WHAT IS BEING ASKED: Pick up the piece on art and morality after its last line, and keep writing it in the same voice.

SELECTED TEXT:
· · · · ·
Is this simultaneous submissions?
Who would guard favor?
Can you get your poet out?
I am not here granting a poetic license for immorality, advocating its carte blanche acceptance in society, although undoubtedly that would be the main criticism of this piece by the glaring collective eye. I’d just like to point out that it’s with us and always has been, and our most usual way of dealing with it when it’s been uncovered by the lot of us, making a finger pointing spectacle of it that we parade in print and the airways across the public imagination, doesn’t help us deal with it and discover in it what there is to bring us beyond it, why people do evil things and how to have them stop, what the bad is here to teach the good so that both can get better. Is born the artist. Despite the art gospel of today that seems to have particularly gotten poetry by the horns, that art is simply there, fills no purpose other than to be appreciated, although it is expected, if it is indeed art, to move us, culture us, art for the longest time has been showing us the inside of life’s dark and shuttered rooms. You would wonder if there is some purpose behind that. Art has this habit of putting beauty there in the way it so stylishly opens its aesthetic eye upon it, and surrounded by such beauty in the midst of what to us has always been rather ugly, we are carried a measure beyond a simply moral view of things, looking at things strictly in terms of good and evil, black and white. We are widened, and in that wideness can now see clearer to better deal with the moral issues that confront us. This is not to become broad-minded for the sake of being cultured, or to live up to an ideal, or simply because we should. I’m speaking in very practical and pressing terms; if we do not become so as a species we will not survive.
I’m not going to question.
Keep your nose clean.
I’ll put on the story you always want to hear.
Does this open all of us?
· · · · ·
(Records excerpted from a collection)
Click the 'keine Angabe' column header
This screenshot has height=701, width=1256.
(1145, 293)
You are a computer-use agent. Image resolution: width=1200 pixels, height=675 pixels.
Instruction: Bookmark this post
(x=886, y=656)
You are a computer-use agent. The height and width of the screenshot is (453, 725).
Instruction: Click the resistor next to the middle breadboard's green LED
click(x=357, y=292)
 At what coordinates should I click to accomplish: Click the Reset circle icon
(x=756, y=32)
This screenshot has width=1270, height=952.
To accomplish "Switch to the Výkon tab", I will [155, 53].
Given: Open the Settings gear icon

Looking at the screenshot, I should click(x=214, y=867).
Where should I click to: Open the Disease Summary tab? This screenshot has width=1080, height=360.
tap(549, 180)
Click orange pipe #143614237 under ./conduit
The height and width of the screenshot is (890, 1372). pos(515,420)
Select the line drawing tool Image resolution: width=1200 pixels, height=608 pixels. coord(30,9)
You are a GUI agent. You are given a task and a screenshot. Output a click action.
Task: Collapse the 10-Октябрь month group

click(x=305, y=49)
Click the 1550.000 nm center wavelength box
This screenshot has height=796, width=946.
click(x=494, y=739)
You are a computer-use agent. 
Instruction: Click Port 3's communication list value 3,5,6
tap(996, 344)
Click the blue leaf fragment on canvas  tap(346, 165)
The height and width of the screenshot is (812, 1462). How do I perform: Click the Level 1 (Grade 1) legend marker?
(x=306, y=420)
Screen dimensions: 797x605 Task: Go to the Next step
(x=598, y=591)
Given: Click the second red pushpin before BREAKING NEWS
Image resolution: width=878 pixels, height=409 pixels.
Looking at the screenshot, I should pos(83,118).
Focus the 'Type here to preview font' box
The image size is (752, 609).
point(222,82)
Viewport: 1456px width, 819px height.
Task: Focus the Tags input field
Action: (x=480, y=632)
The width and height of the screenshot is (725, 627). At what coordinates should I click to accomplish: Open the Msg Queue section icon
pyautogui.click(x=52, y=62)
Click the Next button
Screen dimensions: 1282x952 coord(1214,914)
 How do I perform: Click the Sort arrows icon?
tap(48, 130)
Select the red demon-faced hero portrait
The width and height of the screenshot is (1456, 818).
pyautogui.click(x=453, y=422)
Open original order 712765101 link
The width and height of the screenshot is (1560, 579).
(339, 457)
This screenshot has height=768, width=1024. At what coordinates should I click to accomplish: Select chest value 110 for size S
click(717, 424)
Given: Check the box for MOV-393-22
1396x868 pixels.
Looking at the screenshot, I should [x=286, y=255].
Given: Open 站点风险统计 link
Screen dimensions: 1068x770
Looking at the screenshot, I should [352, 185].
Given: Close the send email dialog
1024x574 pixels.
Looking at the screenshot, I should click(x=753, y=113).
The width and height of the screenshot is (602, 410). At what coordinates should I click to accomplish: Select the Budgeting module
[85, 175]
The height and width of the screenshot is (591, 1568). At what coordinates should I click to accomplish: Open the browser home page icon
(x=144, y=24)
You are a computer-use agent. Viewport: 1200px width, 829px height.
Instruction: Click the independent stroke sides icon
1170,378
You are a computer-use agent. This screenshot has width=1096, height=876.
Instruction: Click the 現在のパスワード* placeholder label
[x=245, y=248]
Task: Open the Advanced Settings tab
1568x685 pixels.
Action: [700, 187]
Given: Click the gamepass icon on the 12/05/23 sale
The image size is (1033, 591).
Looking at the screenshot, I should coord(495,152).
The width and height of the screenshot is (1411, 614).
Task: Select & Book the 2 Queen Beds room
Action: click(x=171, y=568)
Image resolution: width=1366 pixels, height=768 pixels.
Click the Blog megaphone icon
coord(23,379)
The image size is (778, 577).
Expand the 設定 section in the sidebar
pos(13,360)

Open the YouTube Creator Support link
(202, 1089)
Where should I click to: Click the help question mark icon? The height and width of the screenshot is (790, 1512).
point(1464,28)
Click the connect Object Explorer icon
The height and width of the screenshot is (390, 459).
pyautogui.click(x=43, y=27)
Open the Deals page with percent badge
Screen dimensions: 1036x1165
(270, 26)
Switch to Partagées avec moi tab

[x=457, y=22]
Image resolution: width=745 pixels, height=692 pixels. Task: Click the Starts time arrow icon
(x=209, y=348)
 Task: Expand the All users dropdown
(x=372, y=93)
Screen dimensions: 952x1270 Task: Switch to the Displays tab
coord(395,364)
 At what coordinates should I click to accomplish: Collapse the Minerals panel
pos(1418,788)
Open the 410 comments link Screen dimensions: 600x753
· · · · ·
TASK RESPONSE:
In this context, art, far from being a corrupter of our morals however much immorality it shows us, quite naturally and without us even knowing it, works evil out. And I would add here that behind the art, however remotely, is an artist doing that, in regards to evil done or evil received, the art being a creative manifestation of that process made public, but I would also add that the most powerful art along these lines, that which takes the question of evil its farthest towards answering, sometimes even answering it, would be that created by an artist who has either done grave wrong or entertained the notion far stronger than what would be considered normal (by the times anyway). The reason such art would be more compelling would become clear in the light of the ever-present need we have for self-understanding, greater even than our need to understand the world and its impact. Of course art shows us a good many things other than the immoral room, as wide and multifarious as that room is, as universal as it is in the human subconscious, shows us anything possible for the human imagination to conceive, but in whatever art shows us it’s doing something to our imagination, something a bit magic, something to wonder at; it’s making it bigger at the same time it’s turning it in upon itself, and in all that expanding and contracting, like in the growth of a star or the making of a universe, we grow to what more is possible; we take a shine to the undiscovered. Art puts us there, can take us anywhere, even to the end of evil, even farther a field than God. That is why I say whatever we magnify with art can only be a backdrop to that act of creation itself. Something there is bigger than even God, who is the ultimate measure of immensity for many of us. That something beyond imagination artists are trying to measure, whether they know that or not, however large or small their measure. In a manner of speaking, it could be said that God, in the sculpting and illustrating of all these worlds and universes and what is bigger than universes and bigger still, is himself an artist capturing on film what wonder this is that he’s seen.
What exactly do you want,
Like the name of a story?
It’s Universe
In our particular heritage sweepstakes.
You have to write it
One to three,
Make host positions clear.
We get bigger universes.
We outgrow that tide.
Now where we at?
Larger than Space.
Now the question now that I’ve made my point: what is an artist’s measure? As might be clear by my describing it as something unimaginable (although that doesn’t mean we can’t try and conceive of it, which is in effect what an artist is trying to do), it isn’t the tangled flesh of life with all its robbed passion and squelched expression, nor the now upside down now right side up world trying to find a balance in immensity, nor even the artist’s ability or inability to untangle life from itself and right the world and show us this miracle or failed attempt, although in this last we’ve given lots of glory to an artist making the attempt, made immortal as a matter of fact, and put art in its place. So to rhythm this angled ascent right I must mention my own art and say the measure in poetry.
It wouldn’t do prose.
If you know better:
What was I gonna do?
What’s that supposed to mean?
Your energy,
It’s a base-level reaction?
Somethin’ unsaid.
You’re on home plate.
Get struck out.
Hey, you’ve lost the ball.
The doctor,
This gonna cost bunch of money.
What are you trying to do?
Just poetry.
Lift your results.
Come quick for me
I only had One.
That’s such a common UFO.
This stopped how many people?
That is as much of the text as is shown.